> EXERCISE INSTRUCTIONS
Reproduction of part of the material below, pictures omitted: copy exactly, and only, the lines starting with the one with "Task: Click the" and going on through the one with "The image size is (890, 890).".

--- STORED DATA ---

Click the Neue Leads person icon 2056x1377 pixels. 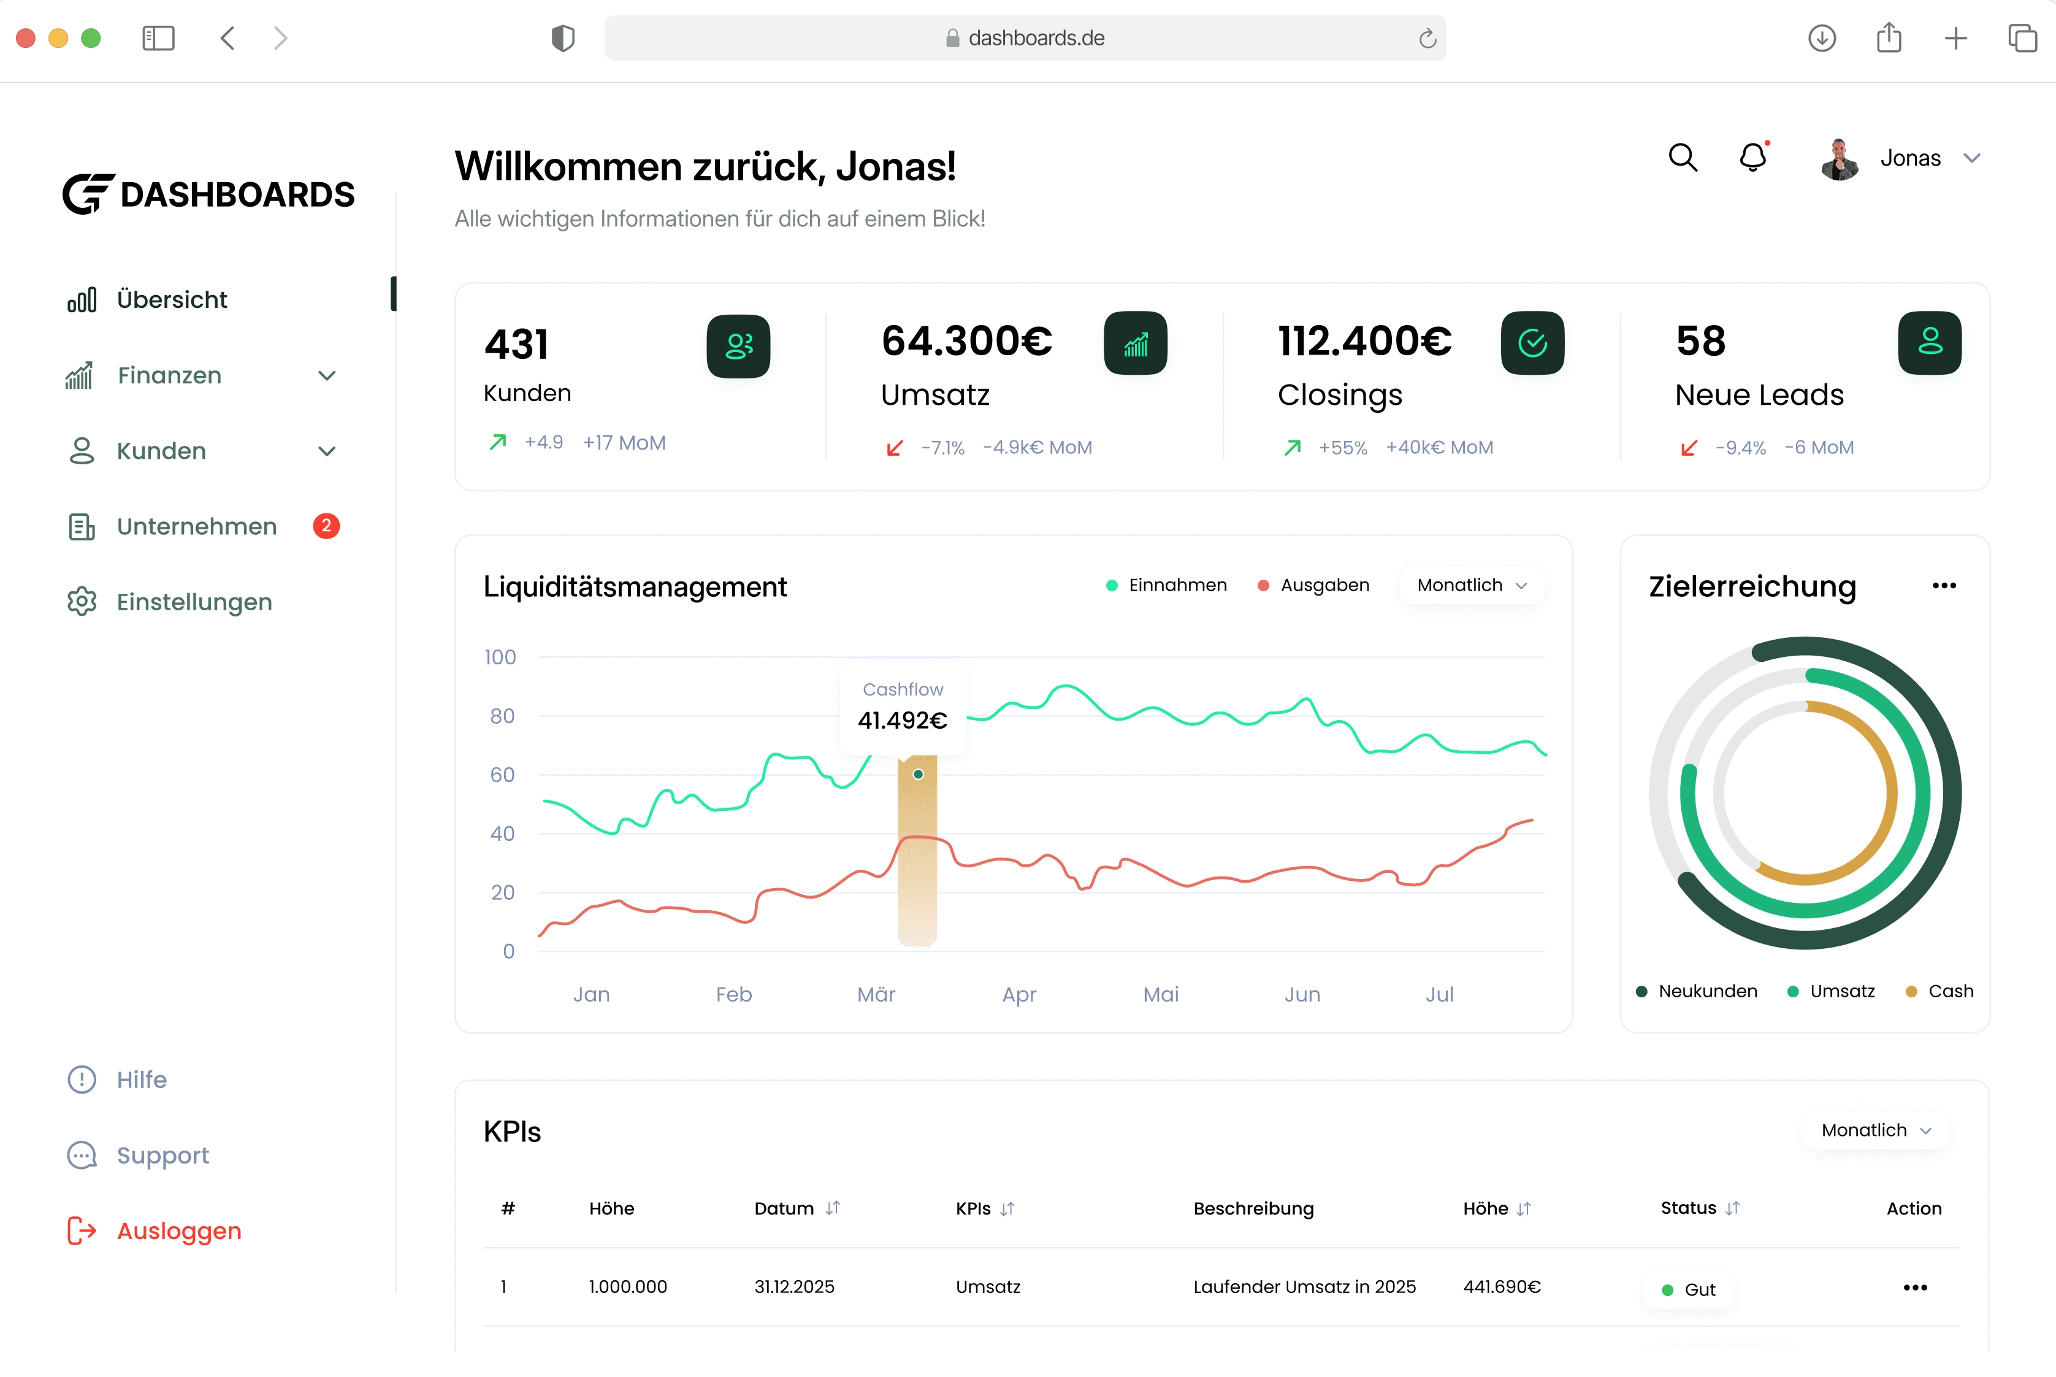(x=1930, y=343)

---
--- STORED DATA ---

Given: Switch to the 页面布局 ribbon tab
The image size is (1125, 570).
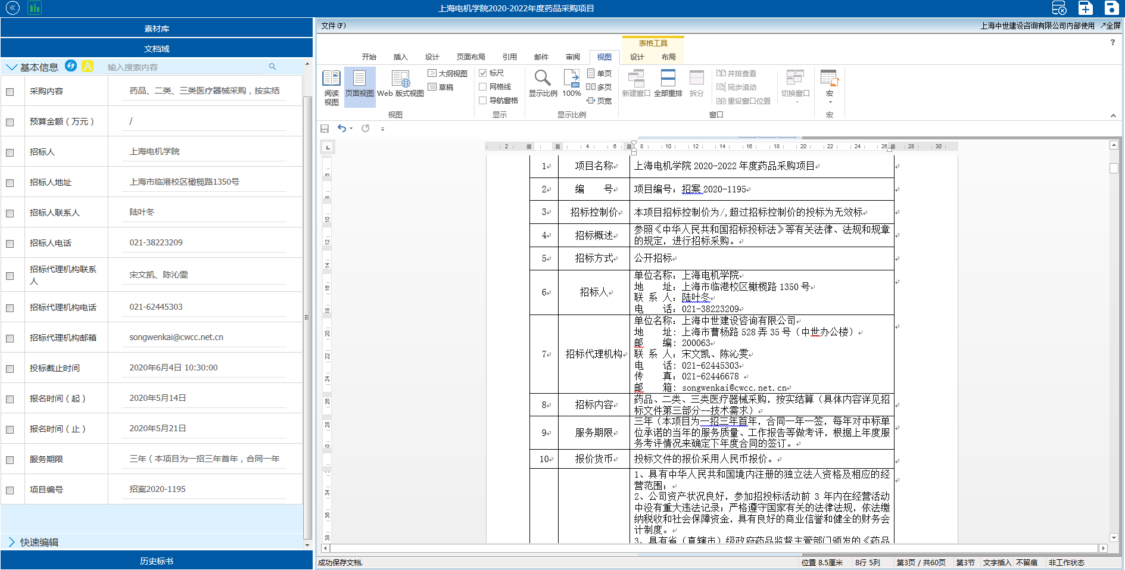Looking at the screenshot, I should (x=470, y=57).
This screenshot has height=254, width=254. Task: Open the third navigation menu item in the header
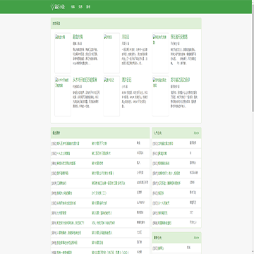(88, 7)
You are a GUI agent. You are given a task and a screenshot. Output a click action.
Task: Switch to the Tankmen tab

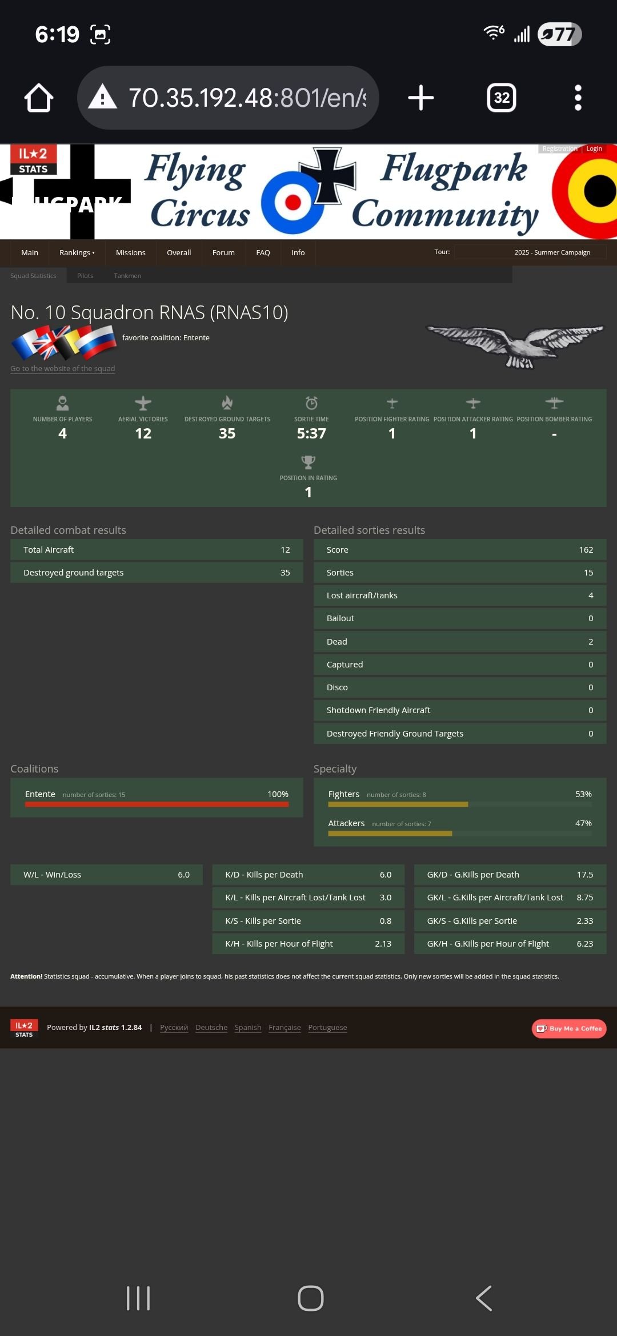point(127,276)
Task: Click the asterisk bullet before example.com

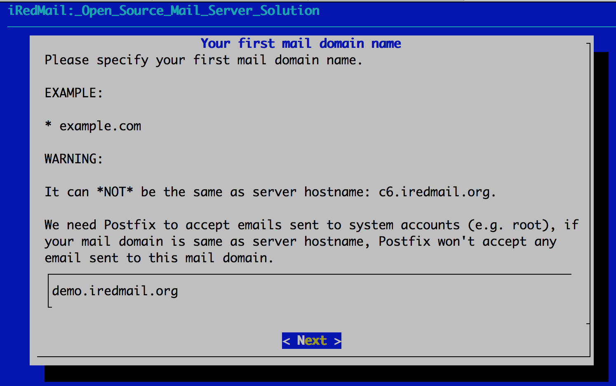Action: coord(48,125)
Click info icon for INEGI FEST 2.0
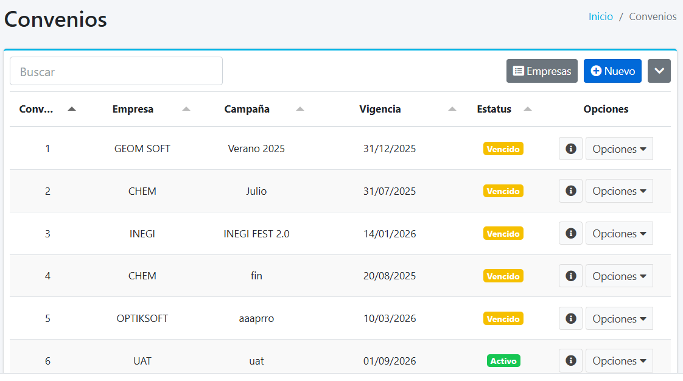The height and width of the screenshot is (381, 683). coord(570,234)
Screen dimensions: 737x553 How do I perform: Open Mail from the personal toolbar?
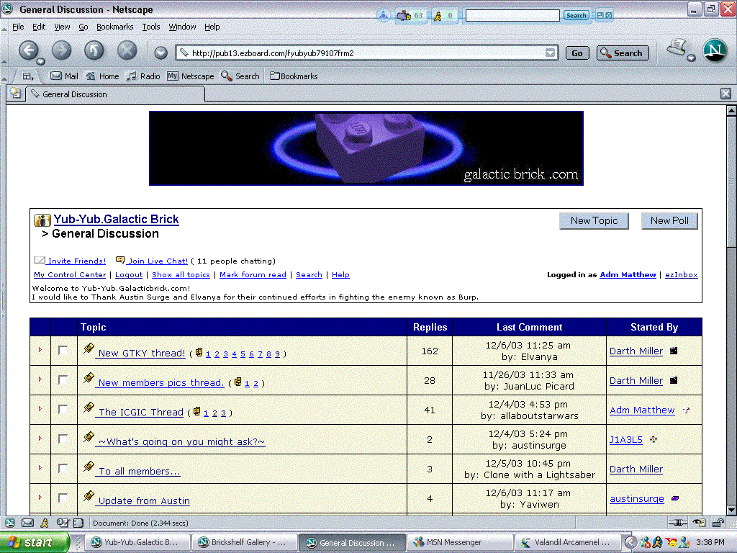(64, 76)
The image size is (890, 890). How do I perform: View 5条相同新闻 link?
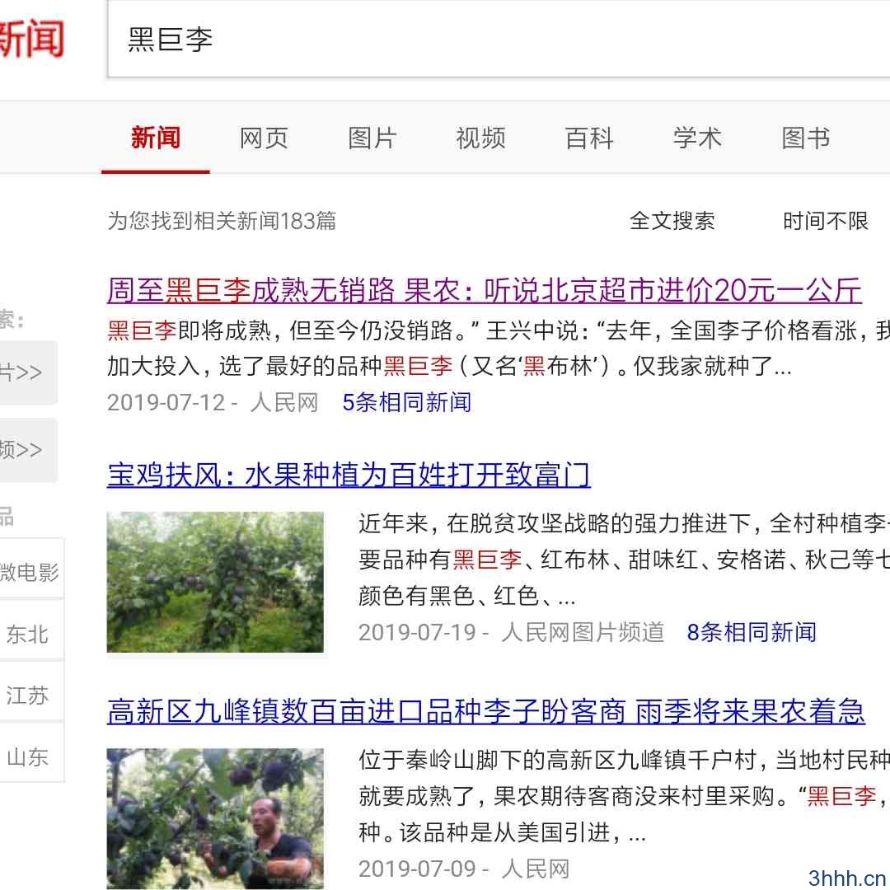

---
--- STORED DATA ---

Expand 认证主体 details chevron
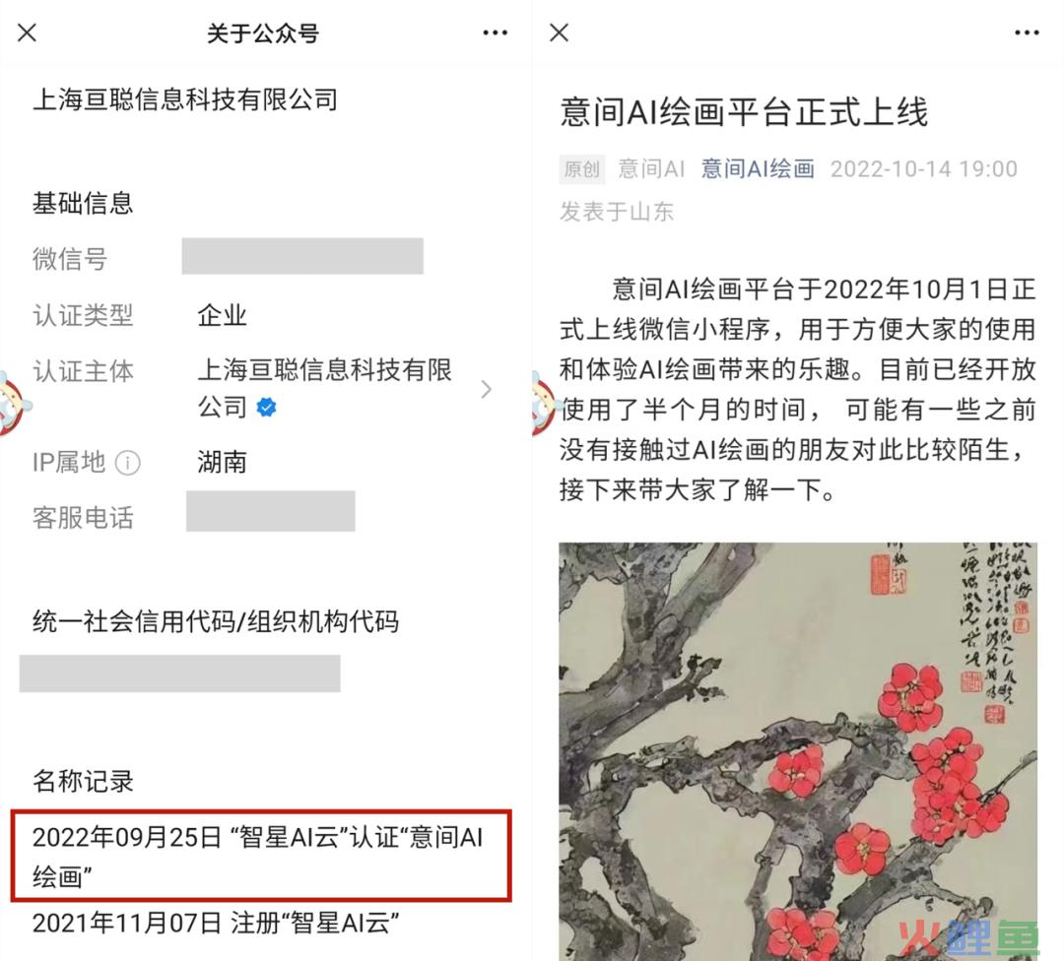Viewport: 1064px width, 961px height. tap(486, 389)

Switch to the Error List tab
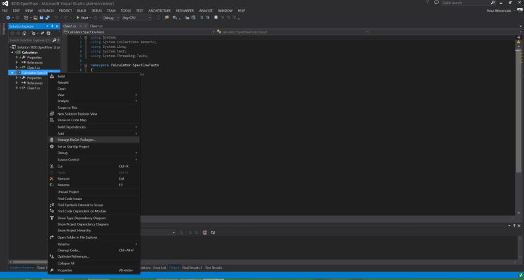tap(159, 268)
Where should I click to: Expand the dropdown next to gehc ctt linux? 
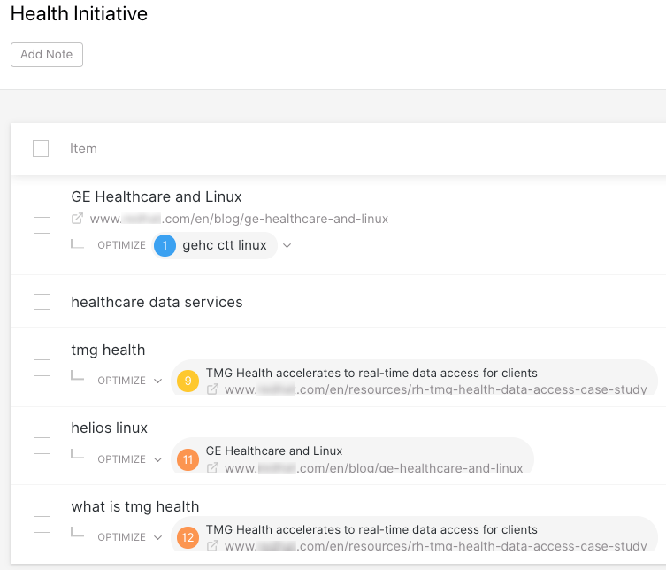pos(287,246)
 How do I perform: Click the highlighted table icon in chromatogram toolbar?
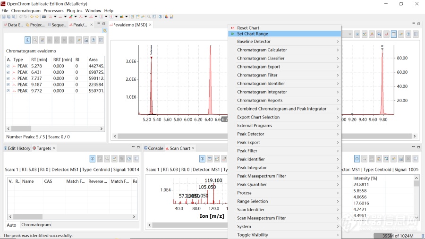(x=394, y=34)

---

> RESULT BELOW
Task: Click the asterisk bullet before example.com

Action: coord(48,125)
Click info icon for INEGI FEST 2.0
The height and width of the screenshot is (381, 683). coord(570,234)
Screen dimensions: 737x553 How do I perform: Open Mail from the personal toolbar?
(64, 76)
The image size is (890, 890). How do I perform: View 5条相同新闻 link?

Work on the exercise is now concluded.